• [Written instruction]
Render the records below as a Markdown table with a "Row" column holding a sequential row number and a "Line" column holding each line, leaving out blank lines.

• [Information supplied]
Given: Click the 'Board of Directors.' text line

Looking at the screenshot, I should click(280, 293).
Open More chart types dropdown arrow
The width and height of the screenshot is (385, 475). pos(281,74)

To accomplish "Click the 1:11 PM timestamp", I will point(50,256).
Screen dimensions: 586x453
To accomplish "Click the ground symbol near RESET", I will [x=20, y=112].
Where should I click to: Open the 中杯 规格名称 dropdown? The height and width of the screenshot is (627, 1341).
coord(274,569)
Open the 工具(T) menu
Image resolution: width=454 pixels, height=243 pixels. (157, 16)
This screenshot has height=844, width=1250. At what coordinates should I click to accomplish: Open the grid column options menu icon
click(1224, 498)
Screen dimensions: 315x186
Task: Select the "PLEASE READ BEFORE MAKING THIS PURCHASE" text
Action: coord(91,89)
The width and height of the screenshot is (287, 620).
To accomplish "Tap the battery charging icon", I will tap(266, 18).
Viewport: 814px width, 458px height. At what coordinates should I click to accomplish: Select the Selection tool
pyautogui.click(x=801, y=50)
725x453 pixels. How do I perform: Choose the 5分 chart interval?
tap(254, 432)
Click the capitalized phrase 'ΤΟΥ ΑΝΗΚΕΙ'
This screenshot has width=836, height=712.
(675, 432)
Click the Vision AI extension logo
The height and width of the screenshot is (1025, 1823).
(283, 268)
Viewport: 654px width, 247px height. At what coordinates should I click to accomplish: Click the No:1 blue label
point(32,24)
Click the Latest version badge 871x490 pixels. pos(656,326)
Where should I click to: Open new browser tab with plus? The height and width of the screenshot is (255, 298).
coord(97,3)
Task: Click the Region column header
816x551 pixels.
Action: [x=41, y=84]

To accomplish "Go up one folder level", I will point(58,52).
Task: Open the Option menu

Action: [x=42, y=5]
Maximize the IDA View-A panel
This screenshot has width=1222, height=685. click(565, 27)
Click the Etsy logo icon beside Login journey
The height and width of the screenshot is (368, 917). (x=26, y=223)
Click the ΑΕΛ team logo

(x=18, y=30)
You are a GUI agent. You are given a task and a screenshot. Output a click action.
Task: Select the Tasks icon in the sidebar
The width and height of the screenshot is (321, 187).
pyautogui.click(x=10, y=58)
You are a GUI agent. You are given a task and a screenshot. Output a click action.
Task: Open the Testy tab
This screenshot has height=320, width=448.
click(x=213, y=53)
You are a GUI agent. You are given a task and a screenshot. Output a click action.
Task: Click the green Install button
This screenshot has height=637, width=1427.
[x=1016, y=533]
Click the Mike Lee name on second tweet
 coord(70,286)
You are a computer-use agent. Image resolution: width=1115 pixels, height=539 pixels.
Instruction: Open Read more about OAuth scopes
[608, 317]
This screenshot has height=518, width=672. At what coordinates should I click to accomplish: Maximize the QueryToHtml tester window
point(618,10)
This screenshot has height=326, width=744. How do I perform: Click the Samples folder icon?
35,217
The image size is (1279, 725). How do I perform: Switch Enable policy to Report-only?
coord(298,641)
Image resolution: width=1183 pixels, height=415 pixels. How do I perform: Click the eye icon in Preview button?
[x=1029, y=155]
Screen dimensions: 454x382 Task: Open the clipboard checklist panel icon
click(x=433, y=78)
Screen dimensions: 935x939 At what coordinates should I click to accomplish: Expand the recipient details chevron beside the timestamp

• [Solved exercise]
| Row | Line |
|---|---|
| 1 | Given: Click the 'Board of Directors.' text line |
| 2 | Looking at the screenshot, I should click(280, 293). |
| 3 | Open More chart types dropdown arrow |
| 4 | The width and height of the screenshot is (385, 475). pos(281,74) |
| 5 | To accomplish "Click the 1:11 PM timestamp", I will point(50,256). |
| 6 | Screen dimensions: 586x453 |
| 7 | To accomplish "Click the ground symbol near RESET", I will [x=20, y=112]. |
| 8 | Where should I click to: Open the 中杯 规格名称 dropdown? The height and width of the screenshot is (627, 1341). |
| 9 | coord(274,569) |
| 10 | Open the 工具(T) menu |
| 11 | Image resolution: width=454 pixels, height=243 pixels. (157, 16) |
| 12 | This screenshot has height=844, width=1250. At what coordinates should I click to accomplish: Open the grid column options menu icon |
| 13 | click(1224, 498) |
| 14 | Screen dimensions: 315x186 |
| 15 | Task: Select the "PLEASE READ BEFORE MAKING THIS PURCHASE" text |
| 16 | Action: coord(91,89) |
| 17 | The width and height of the screenshot is (287, 620). |
| 18 | To accomplish "Tap the battery charging icon", I will tap(266, 18). |
| 19 | Viewport: 814px width, 458px height. At what coordinates should I click to accomplish: Select the Selection tool |
| 20 | pyautogui.click(x=801, y=50) |
| 21 | 725x453 pixels. How do I perform: Choose the 5分 chart interval? |
| 22 | tap(254, 432) |
| 23 | Click the capitalized phrase 'ΤΟΥ ΑΝΗΚΕΙ' |
| 24 | This screenshot has width=836, height=712. |
| 25 | (675, 432) |
| 26 | Click the Vision AI extension logo |
| 27 | The height and width of the screenshot is (1025, 1823). |
| 28 | (283, 268) |
| 29 | Viewport: 654px width, 247px height. At what coordinates should I click to accomplish: Click the No:1 blue label |
| 30 | point(32,24) |
| 31 | Click the Latest version badge 871x490 pixels. pos(656,326) |
| 32 | Where should I click to: Open new browser tab with plus? The height and width of the screenshot is (255, 298). |
| 33 | coord(97,3) |
| 34 | Task: Click the Region column header |
| 35 | 816x551 pixels. |
| 36 | Action: [x=41, y=84] |
| 37 | To accomplish "Go up one folder level", I will point(58,52). |
| 38 | Task: Open the Option menu |
| 39 | Action: [x=42, y=5] |
| 40 | Maximize the IDA View-A panel |
| 41 | This screenshot has width=1222, height=685. click(565, 27) |
| 42 | Click the Etsy logo icon beside Login journey |
| 43 | The height and width of the screenshot is (368, 917). (x=26, y=223) |
| 44 | Click the ΑΕΛ team logo |
| 45 | (x=18, y=30) |
| 46 | You are a GUI agent. You are given a task and a screenshot. Output a click action. |
| 47 | Task: Select the Tasks icon in the sidebar |
| 48 | The width and height of the screenshot is (321, 187). |
| 49 | pyautogui.click(x=10, y=58) |
| 50 | You are a GUI agent. You are given a task and a screenshot. Output a click action. |
| 51 | Task: Open the Testy tab |
| 52 | This screenshot has height=320, width=448. |
| 53 | click(x=213, y=53) |
| 54 | You are a GUI agent. You are given a task and a screenshot. Output a click action. |
| 55 | Task: Click the green Install button |
| 56 | This screenshot has height=637, width=1427. |
| 57 | [x=1016, y=533] |
| 58 | Click the Mike Lee name on second tweet |
| 59 |  coord(70,286) |
| 60 | You are a computer-use agent. Image resolution: width=1115 pixels, height=539 pixels. |
| 61 | Instruction: Open Read more about OAuth scopes |
| 62 | [608, 317] |
| 63 | This screenshot has height=518, width=672. At what coordinates should I click to accomplish: Maximize the QueryToHtml tester window |
| 64 | point(618,10) |
| 65 | This screenshot has height=326, width=744. How do I perform: Click the Samples folder icon? |
| 66 | 35,217 |
| 67 | The image size is (1279, 725). How do I perform: Switch Enable policy to Report-only? |
| 68 | coord(298,641) |
| 69 | Image resolution: width=1183 pixels, height=415 pixels. How do I perform: Click the eye icon in Preview button? |
| 70 | [x=1029, y=155] |
| 71 | Screen dimensions: 454x382 Task: Open the clipboard checklist panel icon |
| 72 | click(x=433, y=78) |
| 73 | Screen dimensions: 935x939 At what coordinates should I click to accomplish: Expand the recipient details chevron beside the timestamp |